INFORMATION FOR PATIENTS — UpToDate offers two types of patient education materials, "The Basics" and "Beyond the Basics." The Basics patient education pieces are written in plain language, at the 5th to 6th grade reading level, and they answer the four or five key questions a patient might have about a given condition. These articles are best for patients who want a general overview and who prefer short, easy-to-read materials. Beyond the Basics patient education pieces are longer, more sophisticated, and more detailed. These articles are written at the 10th to 12th grade reading level and are best for patients who want in-depth information and are comfortable with some medical jargon.

Here are the patient education articles that are relevant to this topic. We encourage you to print or e-mail these topics to your patients. (You can also locate patient education articles on a variety of subjects by searching on "patient info" and the keyword(s) of interest.)

Basics topics (see "Patient education: Elbow fracture (The Basics)" and "Patient education: How to care for your child's cast (The Basics)")

Beyond the Basics topic (see "Patient education: Cast and splint care (Beyond the Basics)")

SUMMARY AND RECOMMENDATIONS

Epicondylar elbow fractures most commonly occur in older boys after a fall on an outstretched arm. Medial epicondylar fractures comprise 10 percent of all elbow fractures in children. Because of its anatomical location next to the medial epicondyle, ulnar nerve deficits occur in up to 15 percent of patients. Lateral epicondylar fractures are less common. (See 'Epidemiology' above and 'Pertinent anatomy' above and 'Mechanism of injury' above.)

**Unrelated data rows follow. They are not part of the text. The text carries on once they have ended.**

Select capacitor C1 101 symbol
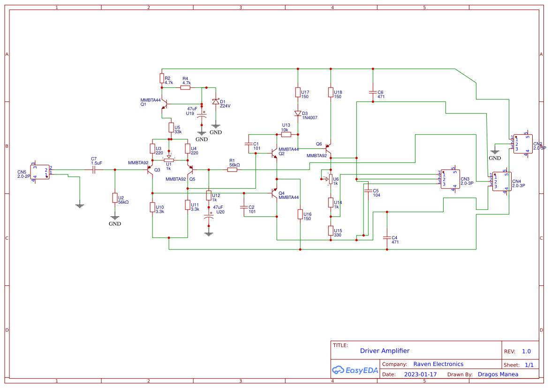The height and width of the screenshot is (388, 551). pyautogui.click(x=249, y=143)
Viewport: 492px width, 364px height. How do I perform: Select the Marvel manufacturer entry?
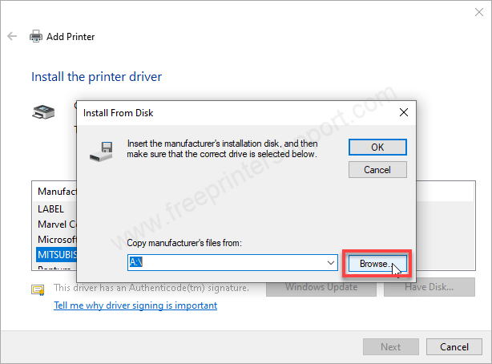click(x=56, y=224)
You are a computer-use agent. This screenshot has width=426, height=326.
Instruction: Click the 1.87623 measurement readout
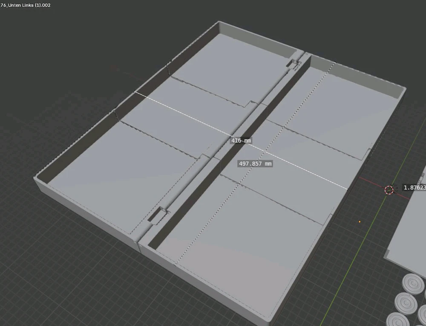click(414, 187)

Transphyseal fractures are uncommon distal humeral fractures seen in neonates, infants, and young children. They are usually associated with child abuse and birth trauma. (See 'Epidemiology' above and 'Mechanism of injury' above.)

The child with an epicondylar or transphyseal fracture typically has elbow pain, swelling, and tenderness over the fracture site with limited range of motion. Medical epicondylar fractures frequently occur in association with an elbow dislocation. Transphyseal fractures present with significant deformity and have physical features that can suggest an elbow dislocation, although neurovascular compromise is rare. Children with transphyseal fractures warrant careful examination for signs of other potentially abusive injuries (table 3 and table 4). (See 'Clinical manifestations' above.)

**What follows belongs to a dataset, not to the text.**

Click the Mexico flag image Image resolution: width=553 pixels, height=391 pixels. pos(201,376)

The diagnosis of an epicondylar or transphyseal elbow fracture is suspected based on clinical findings and confirmed by plain radiographs (image 2 and image 4 and image 5). Pain control and, for patients with significant deformity or suspected dislocation, immobilization should occur before imaging. (See 'Diagnosis and imaging' above.)

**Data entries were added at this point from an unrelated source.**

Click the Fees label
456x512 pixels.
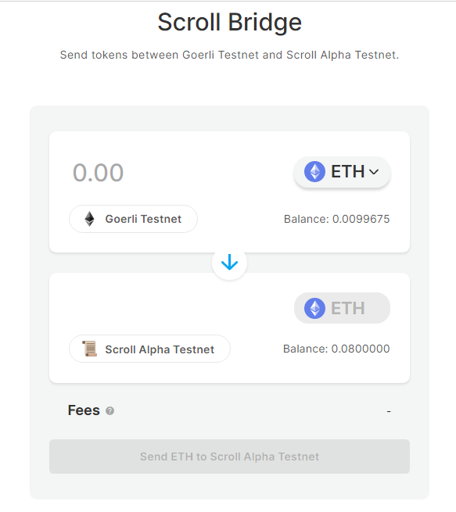(x=84, y=410)
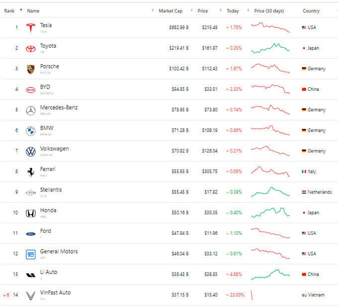The height and width of the screenshot is (308, 338).
Task: Click the Ferrari horse logo
Action: tap(31, 171)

In some cases, complete displacement with an intra-articular medial epicondylar fracture fragment may be difficult to see. In these cases, joint space irregularity accompanied by the absence of the medial epicondyle are the major clues to this injury (image 3).

Transphyseal fractures may be difficult to distinguish radiographically from elbow dislocations. With transphyseal fractures, the alignment of the radial head and the capitellum is preserved (image 5). With a posterior elbow dislocation, the radial head does not point toward the capitellum (image 6).

For children with epicondylar or transphyseal fractures, initial therapy consists of pain management, immobilization, and radiographic evaluation (see 'Initial treatment' above). Prompt orthopedic consultation should be obtained for patients with the following diagnoses circumstances (see 'Orthopedic consultation' above):

Transphyseal distal humeral fractures (image 5)

Epicondylar fractures with an incarcerated joint fragment (image 3)

Epicondylar fractures with elbow dislocation (image 4)

Epicondylar fractures with ulnar or median nerve deficit

Open fractures

All children with epicondylar or transphyseal fractures warrant referral to an orthopedic surgeon with pediatric expertise. Whether definitive care is operative or nonoperative varies according to the type of fracture and associated injuries. (See 'Definitive care' above.)